Task item: The answer must consist only of the lines in the records below from the line with "You are a GUI" to the line with "How do I perform: Click", both included, copied word for word with every picture left out.

Data for review:
::::::::
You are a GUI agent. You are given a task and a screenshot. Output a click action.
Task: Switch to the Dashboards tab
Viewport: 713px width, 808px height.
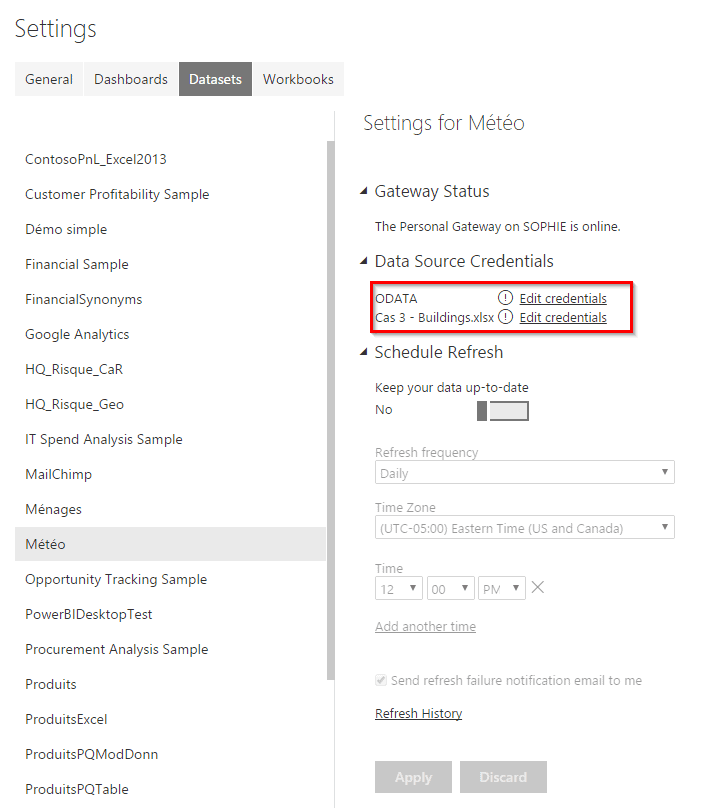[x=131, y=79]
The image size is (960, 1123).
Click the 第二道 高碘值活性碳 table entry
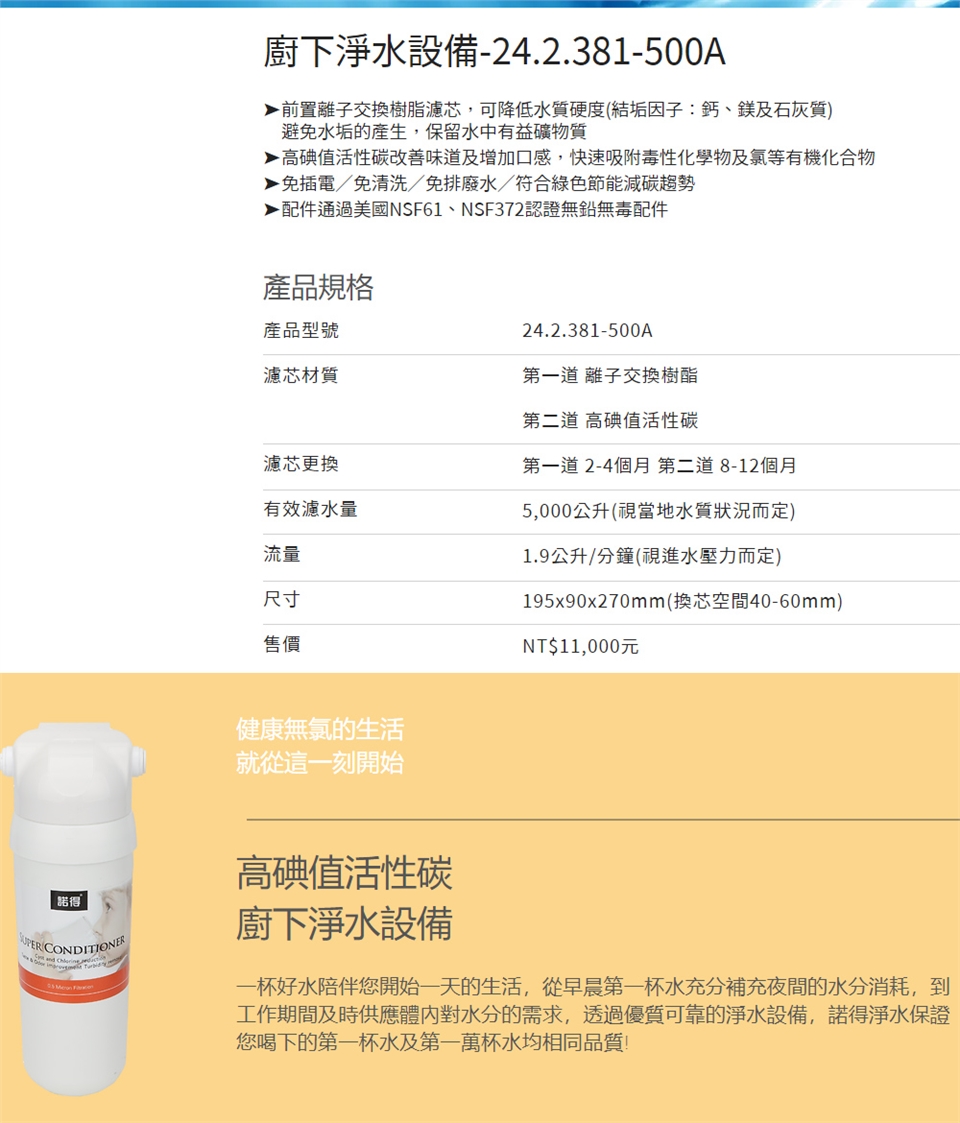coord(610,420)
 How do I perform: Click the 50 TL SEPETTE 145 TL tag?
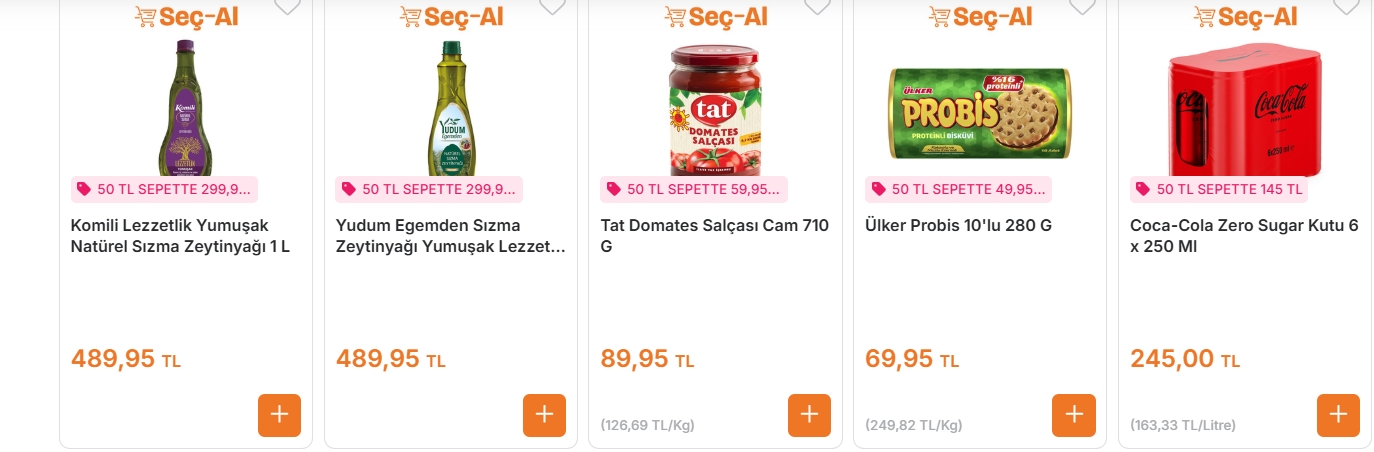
::::::::
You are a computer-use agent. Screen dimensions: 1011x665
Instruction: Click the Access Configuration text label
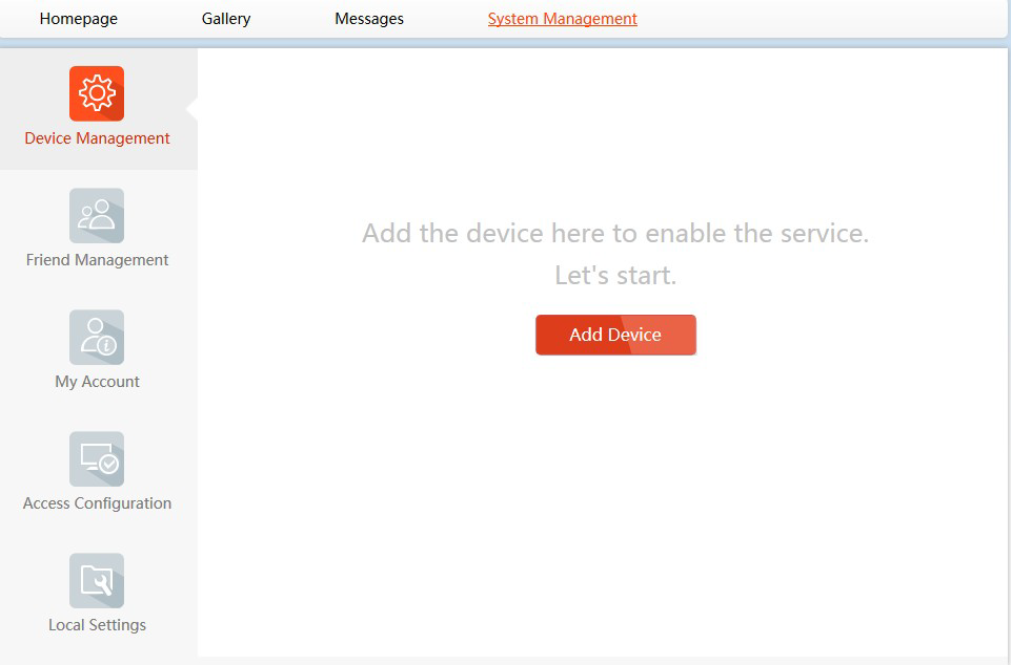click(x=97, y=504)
::::::::
Answer box:
You are a GUI agent. You are given a task and a screenshot. Output a click action.
Task: Switch to the Dashboards tab
Viewport: 713px width, 808px height.
[x=131, y=79]
The image size is (960, 1123).
Click the 第二道 高碘值活性碳 table entry
coord(610,420)
 How do I perform: Click the 50 TL SEPETTE 145 TL tag?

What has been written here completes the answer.